Глава IV. Общие воспоминания
В одном я не могу согласиться с Дали. Речь идет об утверждении, которое он приводит в прологе «Дневника гения»: «Эта книга докажет, что повседневная жизнь гения, его сон, пищеварение, экстаз, ногти, простуды, его кровь, его жизни и смерть в корне отличается от жизни и жизненных проявлений всех прочих представителей человечества» (ДГ. 43). Мне бы вовсе не хотелось, чтобы все как один разъезжали в «роллс-ройсах, груженных цветной капустой» (а именно так Дали в 1955 году подрулил к Сорбонне, чтобы сделать доклад), или чтобы их обхаживали виконт и виконтесса де Ноайль, еще менее — чтобы люди создавали подобные произведения.
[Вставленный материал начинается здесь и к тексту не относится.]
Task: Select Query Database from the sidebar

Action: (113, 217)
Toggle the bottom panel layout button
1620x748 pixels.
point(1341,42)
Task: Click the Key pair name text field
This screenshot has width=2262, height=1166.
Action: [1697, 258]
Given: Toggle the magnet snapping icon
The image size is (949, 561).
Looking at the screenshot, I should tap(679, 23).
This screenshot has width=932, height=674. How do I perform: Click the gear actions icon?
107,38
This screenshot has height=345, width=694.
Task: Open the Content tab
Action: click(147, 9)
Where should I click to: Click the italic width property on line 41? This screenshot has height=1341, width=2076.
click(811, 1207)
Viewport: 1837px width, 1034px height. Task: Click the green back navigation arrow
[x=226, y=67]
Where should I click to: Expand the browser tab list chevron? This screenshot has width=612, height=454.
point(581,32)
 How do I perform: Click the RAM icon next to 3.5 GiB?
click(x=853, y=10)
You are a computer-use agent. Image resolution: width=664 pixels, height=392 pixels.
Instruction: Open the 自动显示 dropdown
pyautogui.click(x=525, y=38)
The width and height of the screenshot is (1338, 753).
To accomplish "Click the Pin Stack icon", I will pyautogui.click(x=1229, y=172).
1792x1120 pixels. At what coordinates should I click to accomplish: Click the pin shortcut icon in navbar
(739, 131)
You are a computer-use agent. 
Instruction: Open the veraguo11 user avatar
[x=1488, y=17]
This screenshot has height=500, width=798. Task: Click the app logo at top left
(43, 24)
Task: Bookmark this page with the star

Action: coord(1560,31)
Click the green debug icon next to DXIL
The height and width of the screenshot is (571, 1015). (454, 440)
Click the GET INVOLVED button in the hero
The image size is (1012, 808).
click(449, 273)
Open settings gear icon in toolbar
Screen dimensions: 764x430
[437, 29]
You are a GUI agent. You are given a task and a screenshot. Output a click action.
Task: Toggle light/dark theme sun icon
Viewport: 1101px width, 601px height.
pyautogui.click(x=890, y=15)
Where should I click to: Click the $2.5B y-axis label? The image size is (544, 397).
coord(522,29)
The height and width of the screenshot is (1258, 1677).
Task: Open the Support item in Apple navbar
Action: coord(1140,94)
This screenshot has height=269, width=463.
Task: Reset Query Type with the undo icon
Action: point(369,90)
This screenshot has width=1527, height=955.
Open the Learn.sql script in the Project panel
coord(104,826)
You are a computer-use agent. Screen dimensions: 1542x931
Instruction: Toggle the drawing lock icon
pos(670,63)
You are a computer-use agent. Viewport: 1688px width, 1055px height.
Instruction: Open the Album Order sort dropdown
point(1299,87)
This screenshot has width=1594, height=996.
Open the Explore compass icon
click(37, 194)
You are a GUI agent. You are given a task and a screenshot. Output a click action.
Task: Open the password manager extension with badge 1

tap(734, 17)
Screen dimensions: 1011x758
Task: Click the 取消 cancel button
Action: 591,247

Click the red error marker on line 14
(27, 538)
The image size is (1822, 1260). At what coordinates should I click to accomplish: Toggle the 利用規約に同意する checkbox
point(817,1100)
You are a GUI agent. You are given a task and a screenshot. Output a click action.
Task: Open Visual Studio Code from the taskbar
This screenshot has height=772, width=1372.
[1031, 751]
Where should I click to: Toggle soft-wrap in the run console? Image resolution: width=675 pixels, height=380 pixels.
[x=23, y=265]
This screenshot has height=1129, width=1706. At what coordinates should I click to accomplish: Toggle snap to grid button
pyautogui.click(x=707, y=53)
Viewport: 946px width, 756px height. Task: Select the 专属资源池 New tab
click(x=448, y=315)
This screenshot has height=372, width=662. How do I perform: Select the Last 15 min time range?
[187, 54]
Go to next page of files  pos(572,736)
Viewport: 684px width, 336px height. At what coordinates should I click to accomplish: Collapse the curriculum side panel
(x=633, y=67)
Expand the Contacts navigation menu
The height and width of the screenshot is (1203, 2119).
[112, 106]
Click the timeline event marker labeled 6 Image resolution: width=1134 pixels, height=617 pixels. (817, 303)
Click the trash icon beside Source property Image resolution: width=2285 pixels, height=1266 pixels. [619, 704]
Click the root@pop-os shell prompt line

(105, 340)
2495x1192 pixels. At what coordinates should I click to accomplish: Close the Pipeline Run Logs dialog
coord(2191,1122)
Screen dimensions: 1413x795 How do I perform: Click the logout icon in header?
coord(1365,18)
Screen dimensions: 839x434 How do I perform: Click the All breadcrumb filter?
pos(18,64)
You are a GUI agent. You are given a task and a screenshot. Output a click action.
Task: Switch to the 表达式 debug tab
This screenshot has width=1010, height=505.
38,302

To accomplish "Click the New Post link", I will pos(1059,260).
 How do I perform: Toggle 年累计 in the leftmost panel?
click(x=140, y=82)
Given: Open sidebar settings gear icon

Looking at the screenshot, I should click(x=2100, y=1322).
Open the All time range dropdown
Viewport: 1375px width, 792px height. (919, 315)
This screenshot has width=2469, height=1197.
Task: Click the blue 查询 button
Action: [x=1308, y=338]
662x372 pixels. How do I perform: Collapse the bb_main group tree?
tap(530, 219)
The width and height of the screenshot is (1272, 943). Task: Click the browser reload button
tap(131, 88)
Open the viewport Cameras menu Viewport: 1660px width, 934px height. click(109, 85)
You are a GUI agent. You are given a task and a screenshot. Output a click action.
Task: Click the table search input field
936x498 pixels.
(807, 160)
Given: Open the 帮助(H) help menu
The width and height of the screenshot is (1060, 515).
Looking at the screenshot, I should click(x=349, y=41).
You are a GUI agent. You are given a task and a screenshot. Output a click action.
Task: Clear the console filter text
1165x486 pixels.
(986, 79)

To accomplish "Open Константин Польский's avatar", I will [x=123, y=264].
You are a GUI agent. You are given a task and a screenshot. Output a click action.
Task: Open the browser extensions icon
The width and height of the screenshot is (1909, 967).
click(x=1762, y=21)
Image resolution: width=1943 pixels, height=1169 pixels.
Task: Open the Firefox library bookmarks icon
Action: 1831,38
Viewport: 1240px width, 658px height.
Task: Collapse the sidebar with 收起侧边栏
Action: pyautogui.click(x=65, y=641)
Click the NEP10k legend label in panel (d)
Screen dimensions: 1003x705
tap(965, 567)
Однако помимо телесных подробностей тексты Дали рождают ощущение присутствия в повседневной жизни личности в целом вполне нормальной. Включаясь в повествование о событиях, когда Дали, что называется, выставляет себя напоказ (и, с моей точки зрения, речь здесь идет о самопреподнесении), пробравшись сквозь комичные стилистические преувеличения, мы получаем доступ к воспоминаниям, бытовым зарисовкам, наблюдениям, которые вполне доступны (или могут быть доступны) нашему пониманию. В рассказе о юности, годах учебы таких моментов немало. Мне нравится один из эпизодов, приведенных в «Тайной жизни», — тот, что связан со вступительным экзаменом в Мадридскую академию изящных искусств. Кандидат явился в столицу в сопровождении отца. Тот случайно встретился со школьным швейцаром, разговорился и понял, что главный критерий на экзамене — это размер рисунка. А у Дали рисунки были маленькими. Как и следовало ожидать, между отцом и сыном завязался бесконечный спор, зародились сомнения. Был ли рисунок таким же по размерам, как нож или как та крошка хлеба, которую держал отец, Дали не запомнил! Они горячо спорили. В конце концов, отправились в кино. На следующий день Дали стер рисунок и начал его заново. Он оказался слишком большим! Огорченный отец винил себя. Дали вновь все стер и сделал рисунок еще меньше первоначального. В итоге Дали все же приняли в академию… Разве эта хаотическая смесь стремления к совершенству, промахов, невозможности понимания не способна пробудить у любого читателя воспоминания о собственных семейных перебранках?!